Written in 2018, during the public debate around shoot-at-sight orders on Avni, a tigress in central Maharashtra.
Yesterday I saw the photo of a man viciously beheaded, his limbs askew, and skin peeled off his back to reveal a hollowed out trunk. A bloody, gouged head was located a distance away. I waited for the instinctive visceral response to such violence but it was curiously muted, perhaps by familiarity, for such photos are circulated with regularity on these particular WhatsApp groups. The title of this group suggests that it is for those interested in wildlife issues in Maharashtra, but members, as is often their wont, tend to accommodate tangential subjects. This man was attacked by an animal in central Maharashtra while guarding his fields. Rarely a week passes without a death or injury credited to animal attacks — tigers, leopards and most commonly, sloth bears.
Of late, every time I see such photos, I am reminded of the ongoing discourse on wildlife protection and forest rights, intensified in recent weeks by the agitation surrounding shoot-at-sight orders on a rumoured man-eating tigress in central Maharashtra. I sympathize with the conservationists. Habitats have diminished, tigers are endangered: 2,500 tigers versus 7 billion humans doesn’t seem a fair comparison in the least, but there are nuances to the story that I find absent in a lot of what’s being said. I base this on some of my experiences in Harisal, a village located in the buffer zone of the Melghat Tiger Reserve.
A forest officer once told me that sloth bears have been forced into increased nocturnality from their typical habit to escape human activity and encroachment on their habitat. One of the early pieces of advice I was given in Harisal from a villager was never to turn your back on an approaching sloth bear for it gives them opportunity to claw you from behind and that particular position offers more scope for lasting damage. Never had I considered safety from sloth bears a matter of privilege.

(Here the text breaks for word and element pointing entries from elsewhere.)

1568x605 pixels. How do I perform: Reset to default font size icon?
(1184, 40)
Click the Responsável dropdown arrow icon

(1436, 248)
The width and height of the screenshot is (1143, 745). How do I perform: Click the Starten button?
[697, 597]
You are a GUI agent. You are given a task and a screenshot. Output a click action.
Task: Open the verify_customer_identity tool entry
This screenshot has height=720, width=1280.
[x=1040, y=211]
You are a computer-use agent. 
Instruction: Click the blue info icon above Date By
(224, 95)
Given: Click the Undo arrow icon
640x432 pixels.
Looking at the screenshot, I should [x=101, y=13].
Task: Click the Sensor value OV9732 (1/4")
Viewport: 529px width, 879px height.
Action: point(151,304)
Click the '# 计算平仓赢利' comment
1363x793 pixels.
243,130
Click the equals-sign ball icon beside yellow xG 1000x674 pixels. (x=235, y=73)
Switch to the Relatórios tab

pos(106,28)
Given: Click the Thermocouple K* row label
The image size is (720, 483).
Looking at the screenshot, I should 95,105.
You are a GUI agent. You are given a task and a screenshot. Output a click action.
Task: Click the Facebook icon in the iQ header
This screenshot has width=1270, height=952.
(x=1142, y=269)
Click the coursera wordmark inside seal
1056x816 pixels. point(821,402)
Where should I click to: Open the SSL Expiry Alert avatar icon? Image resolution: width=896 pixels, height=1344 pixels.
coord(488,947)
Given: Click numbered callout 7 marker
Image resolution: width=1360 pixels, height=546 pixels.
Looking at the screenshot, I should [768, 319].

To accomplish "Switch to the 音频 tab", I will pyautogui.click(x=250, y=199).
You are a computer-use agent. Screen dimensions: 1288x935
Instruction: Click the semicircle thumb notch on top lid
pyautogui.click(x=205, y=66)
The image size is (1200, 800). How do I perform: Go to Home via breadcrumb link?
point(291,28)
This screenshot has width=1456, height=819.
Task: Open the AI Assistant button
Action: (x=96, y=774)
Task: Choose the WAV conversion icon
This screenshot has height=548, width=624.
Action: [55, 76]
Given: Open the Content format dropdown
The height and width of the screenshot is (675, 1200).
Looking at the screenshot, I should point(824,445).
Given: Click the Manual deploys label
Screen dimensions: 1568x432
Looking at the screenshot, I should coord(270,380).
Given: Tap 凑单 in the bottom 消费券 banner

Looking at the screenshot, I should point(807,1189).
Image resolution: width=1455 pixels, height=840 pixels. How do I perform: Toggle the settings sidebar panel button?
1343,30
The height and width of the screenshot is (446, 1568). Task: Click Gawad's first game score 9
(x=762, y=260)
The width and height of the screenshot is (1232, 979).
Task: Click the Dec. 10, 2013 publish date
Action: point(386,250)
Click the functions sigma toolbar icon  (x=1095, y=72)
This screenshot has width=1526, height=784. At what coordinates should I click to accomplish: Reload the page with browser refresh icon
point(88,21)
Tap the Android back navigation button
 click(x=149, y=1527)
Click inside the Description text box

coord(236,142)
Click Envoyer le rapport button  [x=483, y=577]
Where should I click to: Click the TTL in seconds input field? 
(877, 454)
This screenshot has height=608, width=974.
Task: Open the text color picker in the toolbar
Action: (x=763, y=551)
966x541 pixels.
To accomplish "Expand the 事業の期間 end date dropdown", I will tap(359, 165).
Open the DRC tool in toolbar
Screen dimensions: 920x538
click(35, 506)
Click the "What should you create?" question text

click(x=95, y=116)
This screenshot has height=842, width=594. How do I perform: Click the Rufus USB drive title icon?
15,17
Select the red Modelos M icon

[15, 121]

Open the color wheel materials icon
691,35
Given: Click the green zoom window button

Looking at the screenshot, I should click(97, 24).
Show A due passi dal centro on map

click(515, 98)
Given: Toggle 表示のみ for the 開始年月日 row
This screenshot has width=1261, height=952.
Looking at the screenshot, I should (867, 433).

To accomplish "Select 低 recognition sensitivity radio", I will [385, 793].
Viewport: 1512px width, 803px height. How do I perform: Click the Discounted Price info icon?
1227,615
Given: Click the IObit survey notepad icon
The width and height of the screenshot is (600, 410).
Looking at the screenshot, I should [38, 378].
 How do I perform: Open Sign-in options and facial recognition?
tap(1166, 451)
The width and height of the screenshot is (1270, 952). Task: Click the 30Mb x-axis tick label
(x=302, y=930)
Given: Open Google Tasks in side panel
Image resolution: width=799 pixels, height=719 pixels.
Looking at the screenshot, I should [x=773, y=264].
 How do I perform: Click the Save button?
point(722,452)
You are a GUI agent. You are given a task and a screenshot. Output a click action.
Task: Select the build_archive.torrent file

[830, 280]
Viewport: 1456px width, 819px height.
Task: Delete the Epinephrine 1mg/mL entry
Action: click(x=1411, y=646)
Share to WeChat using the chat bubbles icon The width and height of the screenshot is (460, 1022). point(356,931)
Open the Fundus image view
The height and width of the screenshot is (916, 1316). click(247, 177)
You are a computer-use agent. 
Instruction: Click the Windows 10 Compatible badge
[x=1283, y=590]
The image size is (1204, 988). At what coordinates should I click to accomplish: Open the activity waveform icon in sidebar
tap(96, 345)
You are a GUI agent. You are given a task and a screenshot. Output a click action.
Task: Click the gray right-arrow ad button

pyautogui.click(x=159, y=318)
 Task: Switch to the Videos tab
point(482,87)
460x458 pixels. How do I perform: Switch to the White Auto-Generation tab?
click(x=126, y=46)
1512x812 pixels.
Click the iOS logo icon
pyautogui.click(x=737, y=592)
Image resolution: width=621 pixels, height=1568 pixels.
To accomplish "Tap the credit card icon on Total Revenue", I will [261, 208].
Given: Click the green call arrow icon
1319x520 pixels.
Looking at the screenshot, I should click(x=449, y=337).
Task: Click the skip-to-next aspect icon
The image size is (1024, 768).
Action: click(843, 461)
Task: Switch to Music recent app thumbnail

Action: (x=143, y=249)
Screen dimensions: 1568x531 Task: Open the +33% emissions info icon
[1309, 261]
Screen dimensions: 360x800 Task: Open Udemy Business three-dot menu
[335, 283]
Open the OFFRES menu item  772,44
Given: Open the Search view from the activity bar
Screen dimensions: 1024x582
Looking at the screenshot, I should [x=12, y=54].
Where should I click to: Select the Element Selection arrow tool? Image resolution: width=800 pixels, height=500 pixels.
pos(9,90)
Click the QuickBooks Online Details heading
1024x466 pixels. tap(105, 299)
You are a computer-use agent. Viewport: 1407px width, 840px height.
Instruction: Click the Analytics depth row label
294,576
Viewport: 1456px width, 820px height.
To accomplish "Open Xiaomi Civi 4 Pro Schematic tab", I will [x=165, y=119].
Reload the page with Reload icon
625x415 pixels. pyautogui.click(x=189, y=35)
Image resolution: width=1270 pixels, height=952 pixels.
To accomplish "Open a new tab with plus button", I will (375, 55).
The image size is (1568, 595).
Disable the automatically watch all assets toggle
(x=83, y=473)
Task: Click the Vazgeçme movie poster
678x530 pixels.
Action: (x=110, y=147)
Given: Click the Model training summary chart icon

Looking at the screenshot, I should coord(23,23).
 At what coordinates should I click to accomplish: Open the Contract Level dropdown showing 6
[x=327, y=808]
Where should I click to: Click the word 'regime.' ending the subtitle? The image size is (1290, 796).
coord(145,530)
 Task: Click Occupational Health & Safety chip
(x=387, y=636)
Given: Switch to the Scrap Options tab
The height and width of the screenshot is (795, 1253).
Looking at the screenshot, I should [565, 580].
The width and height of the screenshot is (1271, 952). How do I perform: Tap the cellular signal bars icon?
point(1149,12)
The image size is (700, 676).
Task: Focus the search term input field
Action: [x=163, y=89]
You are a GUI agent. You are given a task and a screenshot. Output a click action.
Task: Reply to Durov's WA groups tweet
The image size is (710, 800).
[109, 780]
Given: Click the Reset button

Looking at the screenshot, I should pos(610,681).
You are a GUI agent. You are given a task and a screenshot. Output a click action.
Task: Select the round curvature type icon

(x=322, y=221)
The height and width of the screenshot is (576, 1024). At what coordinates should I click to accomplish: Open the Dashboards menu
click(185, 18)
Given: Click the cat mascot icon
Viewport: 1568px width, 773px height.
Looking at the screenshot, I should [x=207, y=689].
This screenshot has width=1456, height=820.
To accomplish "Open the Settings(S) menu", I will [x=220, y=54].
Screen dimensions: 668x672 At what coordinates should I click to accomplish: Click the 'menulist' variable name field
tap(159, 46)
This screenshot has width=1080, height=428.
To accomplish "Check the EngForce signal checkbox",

While animal encounters in Harisal are not commonplace, they do occur. The mother of a good friend, Jitendra Shanware, related an incident that occurred in the fields she was guarding at night. She woke to barking dogs alerting her to a bear standing mere metres from her. She sets alight the head of a stick and warded off the bear with the flame. Her dog unfortunately died in the encounter. Another, Janrao Mavaskar, told me that he would rather face a tiger than a bear for where the tiger is unlikely to attack unless provoked, a bear feels no such compunction.
And yet, what choice have they but to accept these hazards as a part of their day-to-day existence. For if they don’t guard their fields, their crops will be ravaged by wild pigs, various deer and the occasional carnivore. The government eases this transaction to the extent possible: the Forest Department provides monetary compensation for destruction by wild animals and offers large subsidies on fencing. But for chain-link fencing worth 50,000 rupees, farmers were asked to contribute 7,500 rupees each. After six months and a regular harvest, only twelve of the hundred farmers in the village were able to scrape together that sum. This is what poverty looks like. So what choice have they but to arm themselves with fire, sticks, stones on catapults, and loyal dogs?
As human activity has increased, the forest has been pushed back, encroaching on the territories of wildlife still further. In summers, the forest is reduced to an ashen landscape with little respite and animals roam further afield in search of water. And yet, I know locals to accept and protect this ecosystem. I have witnessed the gentle capture and release into the wild of at least four venomous snakes; deep knowledge they carry of birds and flowers and fruit; their pride in indigenous customs that is being rapidly eroded by the authority of the “mainstream.”
Change petitions and activist groups have widely vilified the Maharashtra State Forest Department. Yet I must ask myself why a forest department which tracks daily on camera and foot the pugmarks of individual animals; which organizes teams to catch poachers late into the night; which permanently stations guards in isolated lookouts in the midst of dense forest; which artificially replenishes waterholes deep into the jungle to keep animals alive in summers — would willfully recommend the shooting of an animal that they are trying their hardest to protect.
Do I recommend man-eating tigers or any other animal be killed? No, for I have neither the expertise nor the conviction to make that statement. I largely abhor the anthropocentric views that we espouse, but can’t help but feel that the narrative on human-wildlife interactions is unidimensional. Even as I reach out to sign petitions asking them to spare the tigress, a little niggle stops me, because I’m aware that we are sitting in the safety of our urban homes, offering vulnerable populations as bait.